For significant architectural decisions, create ADRs: 
# ADR-001: Use Redis for Semantic Search Vector Storage

## Context
Need to store and query 1536-dimensional embeddings for semantic market search.

## Decision
Use Redis Stack with vector search capability.

## Consequences

### Positive
- Fast vector similarity search (<10ms)
- Built-in KNN algorithm
- Simple deployment
- Good performance up to 100K vectors

### Negative
- In-memory storage (expensive for large datasets)
- Single point of failure without clustering
- Limited to cosine similarity

### Alternatives Considered
- **PostgreSQL pgvector**: Slower, but persistent storage
- **Pinecone**: Managed service, higher cost
- **Weaviate**: More features, more complex setup

## Status
Accepted

## Date
2025-01-15

System Design Checklist

Functional Requirements

  • User stories documented
  • API contracts defined
  • Data models specified
  • UI/UX flows mapped

Non-Functional Requirements

  • Performance targets defined (latency, throughput)
  • Scalability requirements specified
  • Security requirements identified
  • Availability targets set (uptime %)

Technical Design

  • Architecture diagram created
  • Component responsibilities defined
  • Data flow documented
  • Integration points identified
  • Error handling strategy defined
  • Testing strategy planned

Operations

  • Deployment strategy defined
  • Monitoring and alerting planned
  • Backup and recovery strategy
  • Rollback plan documented

Architectural Anti-Patterns

Watch for these red flags:
Anti-PatternDescriptionSolution
Big Ball of MudNo clear structureDefine modules and boundaries
Golden HammerUsing same solution for everythingEvaluate alternatives per use case
Premature OptimizationOptimizing too earlyOptimize based on metrics
Not Invented HereRejecting existing solutionsConsider proven libraries/services
Analysis ParalysisOver-planning, under-buildingStart with MVP, iterate
MagicUnclear, undocumented behaviorDocument all “clever” code
Tight CouplingComponents too dependentUse interfaces, dependency injection
God ObjectOne class/component does everythingSplit by responsibility

Example Architecture: AI-Powered SaaS

Current Architecture

┌─────────────────────────────────────────────────────┐
│ Frontend: Next.js 15 (Vercel/Cloud Run)            │
│ - Server Components + Client Components            │
│ - Streaming AI responses                           │
└──────────────────┬──────────────────────────────────┘

┌──────────────────┴──────────────────────────────────┐
│ Backend: FastAPI or Express (Cloud Run/Railway)    │
│ - AI orchestration                                  │
│ - Business logic                                    │
└──────────────────┬──────────────────────────────────┘

    ┌──────────────┼──────────────┐
    │              │              │
┌───┴────┐  ┌─────┴──────┐  ┌───┴────────┐
│ Postgres│  │   Redis    │  │ Claude API │
│ (Supabase)│  │ (Upstash) │  │            │
│ - Data   │  │ - Cache   │  │ - AI       │
│ - Auth   │  │ - Sessions│  │            │
└──────────┘  └────────────┘  └────────────┘

Key Design Decisions

  1. Hybrid Deployment: Vercel (frontend) + Cloud Run (backend) for optimal performance
  2. AI Integration: Structured output with Pydantic/Zod for type safety
  3. Real-time Updates: Supabase subscriptions for live data
  4. Immutable Patterns: Spread operators for predictable state
  5. Many Small Files: High cohesion, low coupling

Scalability Plan

UsersArchitecture
10K usersCurrent architecture sufficient
100K usersAdd Redis clustering, CDN for static assets
1M usersMicroservices architecture, separate read/write databases
10M usersEvent-driven architecture, distributed caching, multi-region

Usage Example

# Invoke architect directly
ask architect "Design a multi-tenant SaaS architecture with row-level security"

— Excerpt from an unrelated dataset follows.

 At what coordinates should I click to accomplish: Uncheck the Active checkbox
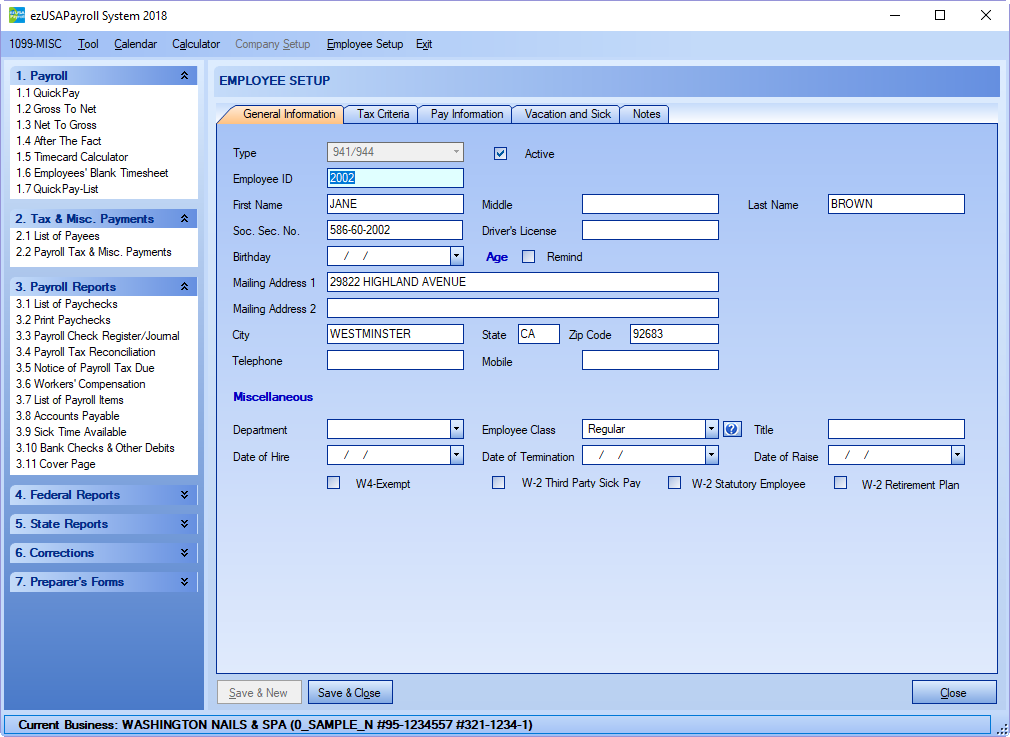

# Or let it activate automatically
ask "How should I structure real-time collaboration features?"
# → architect activates and provides design recommendations

Success Criteria

Architecture diagram clearly communicates design
Trade-offs documented with rationale
Scalability path identified
Security considerations addressed
Testing strategy included
Patterns align with existing codebase
Good architecture enables rapid development, easy maintenance, and confident scaling. The best architecture is simple, clear, and follows established patterns.